Dr Sophie Bell a Veterinary Surgeon, looks into another myth for our mythbuster series. Can Alabama Rot spread from dog to dog?
There are currently no known cases of Alabama Rot spreading from dog to dog, or dog to human.
What is Alabama Rot?
In 2012, vets saw the first case of cutaneous and renal glomerular vasculopathy, also known as Alabama rot, in the UK. It was first recorded in the 1980s in the US state of Alabama in greyhounds. The 1980s outbreak didn’t last long, and the disease was not investigated further.
To date, less than 200 dogs have died from this disease, but it still causes a cause for concern among dog owners because we do not know the underlying cause. Bacteria, fungus, parasitic, viral? Much research is being done to find the cause.
The disease affects blood vessels supplying the skin and kidneys, leading to ulcerated skin lesions but can cause fatal kidney failure.
Find out more about what dog owners need to know about Alabama Rot.
What are key signs of Alabama rot?
Unexplained skin sores are usually found on the lower limbs, abdomen, face and inside the mouth and on the tongue.
Most skin lesions tend to be caused by a bite, sting, cut, allergy, to underlying skin problem. But if you are worried it's because of Alabama Rot there's no harm in getting it checked.
Most lesions associated with Alabama rot start off small (size of a 5 pence piece) but can become much larger and often take a long time to heal. The chance of a dog going on to develop kidney failure is rare so many recover with no long-lasting damage.
How can you prevent your dog from getting Alabama Rot?
A map is available to view at http://www.vets4pets.com/stop-alabama-rot/ that shows the areas where there have been confirmed cases. But as the disease has been confirmed in multiple counties across the UK, there are no specific areas to avoid.
It is worth being more vigilant during the Winter and Spring months. Any unexplained skin sore should be reported to your vet. It is important to note that there may be more than one sore present at the time. Make sure to check your dog’s paw pads.
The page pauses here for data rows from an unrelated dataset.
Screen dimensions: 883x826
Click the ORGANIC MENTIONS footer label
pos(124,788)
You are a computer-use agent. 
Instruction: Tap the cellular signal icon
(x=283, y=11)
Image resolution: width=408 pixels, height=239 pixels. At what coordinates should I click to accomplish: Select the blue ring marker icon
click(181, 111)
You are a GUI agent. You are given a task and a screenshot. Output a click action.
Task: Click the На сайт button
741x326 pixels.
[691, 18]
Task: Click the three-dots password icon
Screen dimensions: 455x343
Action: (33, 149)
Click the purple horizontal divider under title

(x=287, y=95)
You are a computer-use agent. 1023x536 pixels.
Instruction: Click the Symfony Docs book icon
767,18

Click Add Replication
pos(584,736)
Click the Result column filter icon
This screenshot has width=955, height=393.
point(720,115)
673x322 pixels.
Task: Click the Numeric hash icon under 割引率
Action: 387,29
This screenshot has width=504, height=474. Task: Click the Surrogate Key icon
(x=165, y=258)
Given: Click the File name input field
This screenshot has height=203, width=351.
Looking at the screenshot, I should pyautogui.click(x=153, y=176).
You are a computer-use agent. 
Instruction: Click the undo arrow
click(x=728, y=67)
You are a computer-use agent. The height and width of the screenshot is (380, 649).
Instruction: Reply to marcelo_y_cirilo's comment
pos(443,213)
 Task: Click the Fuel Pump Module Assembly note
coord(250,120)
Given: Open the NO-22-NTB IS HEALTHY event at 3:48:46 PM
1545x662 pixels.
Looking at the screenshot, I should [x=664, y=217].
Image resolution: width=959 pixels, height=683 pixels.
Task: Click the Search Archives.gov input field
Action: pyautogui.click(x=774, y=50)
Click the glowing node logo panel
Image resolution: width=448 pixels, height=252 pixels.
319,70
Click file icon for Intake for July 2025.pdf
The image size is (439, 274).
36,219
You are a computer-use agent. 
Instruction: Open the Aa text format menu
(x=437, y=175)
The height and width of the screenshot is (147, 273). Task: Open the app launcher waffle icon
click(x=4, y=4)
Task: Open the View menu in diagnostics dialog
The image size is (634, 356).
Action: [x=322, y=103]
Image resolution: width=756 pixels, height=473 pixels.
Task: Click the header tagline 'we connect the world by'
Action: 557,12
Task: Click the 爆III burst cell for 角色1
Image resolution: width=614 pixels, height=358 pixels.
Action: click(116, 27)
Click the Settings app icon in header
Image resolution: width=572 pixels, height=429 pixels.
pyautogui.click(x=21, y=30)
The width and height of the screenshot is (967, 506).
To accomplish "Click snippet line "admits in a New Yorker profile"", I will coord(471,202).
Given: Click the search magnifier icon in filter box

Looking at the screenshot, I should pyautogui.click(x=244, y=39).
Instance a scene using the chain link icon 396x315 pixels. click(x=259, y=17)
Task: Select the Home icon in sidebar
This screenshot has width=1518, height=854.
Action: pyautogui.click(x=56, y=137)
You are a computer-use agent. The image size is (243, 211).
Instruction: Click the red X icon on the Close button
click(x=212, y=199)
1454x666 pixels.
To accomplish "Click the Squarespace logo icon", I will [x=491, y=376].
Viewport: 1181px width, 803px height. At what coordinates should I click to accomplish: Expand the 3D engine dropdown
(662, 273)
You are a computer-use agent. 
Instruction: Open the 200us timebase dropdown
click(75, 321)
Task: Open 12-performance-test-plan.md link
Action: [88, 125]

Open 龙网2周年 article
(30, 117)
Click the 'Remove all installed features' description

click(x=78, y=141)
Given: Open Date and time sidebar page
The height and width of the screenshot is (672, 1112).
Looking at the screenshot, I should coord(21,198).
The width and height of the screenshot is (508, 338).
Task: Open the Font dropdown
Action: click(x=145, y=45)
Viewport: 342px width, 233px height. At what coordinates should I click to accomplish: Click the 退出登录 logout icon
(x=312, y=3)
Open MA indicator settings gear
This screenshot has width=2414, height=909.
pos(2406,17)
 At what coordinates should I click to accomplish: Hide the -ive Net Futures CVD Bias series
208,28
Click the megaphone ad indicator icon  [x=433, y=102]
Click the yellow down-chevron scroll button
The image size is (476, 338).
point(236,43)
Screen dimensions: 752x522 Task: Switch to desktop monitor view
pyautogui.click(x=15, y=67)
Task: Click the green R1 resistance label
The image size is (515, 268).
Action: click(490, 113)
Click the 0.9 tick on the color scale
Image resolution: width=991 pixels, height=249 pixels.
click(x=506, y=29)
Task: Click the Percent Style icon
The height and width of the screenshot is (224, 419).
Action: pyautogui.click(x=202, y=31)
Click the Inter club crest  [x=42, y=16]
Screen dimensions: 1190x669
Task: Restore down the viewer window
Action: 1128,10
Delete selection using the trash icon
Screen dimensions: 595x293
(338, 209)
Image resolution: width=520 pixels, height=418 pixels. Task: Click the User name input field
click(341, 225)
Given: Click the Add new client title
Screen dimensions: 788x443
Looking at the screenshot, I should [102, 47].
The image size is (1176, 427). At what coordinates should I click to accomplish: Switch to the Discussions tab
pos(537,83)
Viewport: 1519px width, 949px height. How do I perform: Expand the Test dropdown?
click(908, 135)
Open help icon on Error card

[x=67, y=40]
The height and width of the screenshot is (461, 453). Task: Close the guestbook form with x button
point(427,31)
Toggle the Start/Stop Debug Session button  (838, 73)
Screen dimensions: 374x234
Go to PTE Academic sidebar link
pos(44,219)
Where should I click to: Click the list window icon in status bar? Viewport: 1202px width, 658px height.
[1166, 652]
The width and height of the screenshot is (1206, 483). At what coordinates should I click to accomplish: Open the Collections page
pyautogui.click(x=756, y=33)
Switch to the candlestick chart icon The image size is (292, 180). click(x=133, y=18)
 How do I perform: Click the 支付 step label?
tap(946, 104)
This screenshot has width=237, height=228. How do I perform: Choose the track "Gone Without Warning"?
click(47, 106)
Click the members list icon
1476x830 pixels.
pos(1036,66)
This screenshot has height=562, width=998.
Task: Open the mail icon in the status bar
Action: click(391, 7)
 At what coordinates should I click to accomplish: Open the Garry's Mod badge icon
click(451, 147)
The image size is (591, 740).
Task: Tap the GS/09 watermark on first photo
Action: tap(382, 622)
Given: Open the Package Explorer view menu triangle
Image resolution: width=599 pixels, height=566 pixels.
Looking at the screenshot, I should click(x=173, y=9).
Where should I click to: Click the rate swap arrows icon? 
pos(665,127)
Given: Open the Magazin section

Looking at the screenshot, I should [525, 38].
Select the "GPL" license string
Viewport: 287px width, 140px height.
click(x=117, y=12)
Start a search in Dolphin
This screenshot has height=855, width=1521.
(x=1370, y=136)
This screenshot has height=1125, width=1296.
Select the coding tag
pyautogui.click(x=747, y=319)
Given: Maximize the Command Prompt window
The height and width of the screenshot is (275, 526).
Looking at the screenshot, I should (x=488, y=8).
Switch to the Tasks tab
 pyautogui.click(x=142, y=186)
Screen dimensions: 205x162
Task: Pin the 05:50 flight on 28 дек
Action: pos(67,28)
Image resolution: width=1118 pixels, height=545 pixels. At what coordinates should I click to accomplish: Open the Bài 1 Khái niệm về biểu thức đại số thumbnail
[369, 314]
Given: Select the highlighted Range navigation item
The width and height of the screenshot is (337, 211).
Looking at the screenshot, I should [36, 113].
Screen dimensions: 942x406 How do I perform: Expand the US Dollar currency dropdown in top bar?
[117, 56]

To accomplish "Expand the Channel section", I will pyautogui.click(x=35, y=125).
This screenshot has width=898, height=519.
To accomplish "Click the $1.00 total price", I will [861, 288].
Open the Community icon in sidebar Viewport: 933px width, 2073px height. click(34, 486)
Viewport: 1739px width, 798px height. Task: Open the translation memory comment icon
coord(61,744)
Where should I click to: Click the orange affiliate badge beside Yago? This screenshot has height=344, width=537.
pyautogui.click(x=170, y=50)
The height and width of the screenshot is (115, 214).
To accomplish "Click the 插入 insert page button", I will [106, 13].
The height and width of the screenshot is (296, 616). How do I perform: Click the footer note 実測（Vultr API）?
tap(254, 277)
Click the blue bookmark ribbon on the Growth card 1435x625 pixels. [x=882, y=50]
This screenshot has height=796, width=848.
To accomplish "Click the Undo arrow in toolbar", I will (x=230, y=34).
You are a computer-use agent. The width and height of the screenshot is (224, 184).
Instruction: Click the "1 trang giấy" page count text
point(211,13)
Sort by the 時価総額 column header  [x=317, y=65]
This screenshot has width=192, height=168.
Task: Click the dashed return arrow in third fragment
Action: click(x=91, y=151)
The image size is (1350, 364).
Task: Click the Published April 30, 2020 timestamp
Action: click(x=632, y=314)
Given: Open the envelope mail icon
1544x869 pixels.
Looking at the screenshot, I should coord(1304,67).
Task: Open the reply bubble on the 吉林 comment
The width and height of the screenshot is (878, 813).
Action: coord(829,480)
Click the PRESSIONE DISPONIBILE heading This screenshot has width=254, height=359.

Using warm water and pet-friendly shampoo to wash your dog’s legs following a muddy or boggy walk could be beneficial, but there is no research to support this.
How will my vet diagnose it, and what is the treatment for Alabama Rot?
It is extremely difficult to diagnose exactly why your dog has an unexplained sore. Usually, it is due to something much more common such as a bite or sting. If Alabama rot is suspected, it may be advised that your dog has daily blood tests to monitor their kidney function over 7-10 days.
The wounds can also be revaluated with each visit. Some dogs may require antibiotics for the skin lesions and potentially pain relief.
If kidney failure is suspected, then the use of intravenous fluids and possibly dialysis would be recommended. The prognosis for these cases is poor but improved if diagnosed early.
What is the take home message?
This disease with an unknown cause has thankfully only fatally affected a small number of dogs across the UK. It is not known to be contagious dog to dog.
Any new unexplained skin lesions should be checked by your vet and it is important to regularly check your dog’s skin from paw pads to their body and inside of their mouth.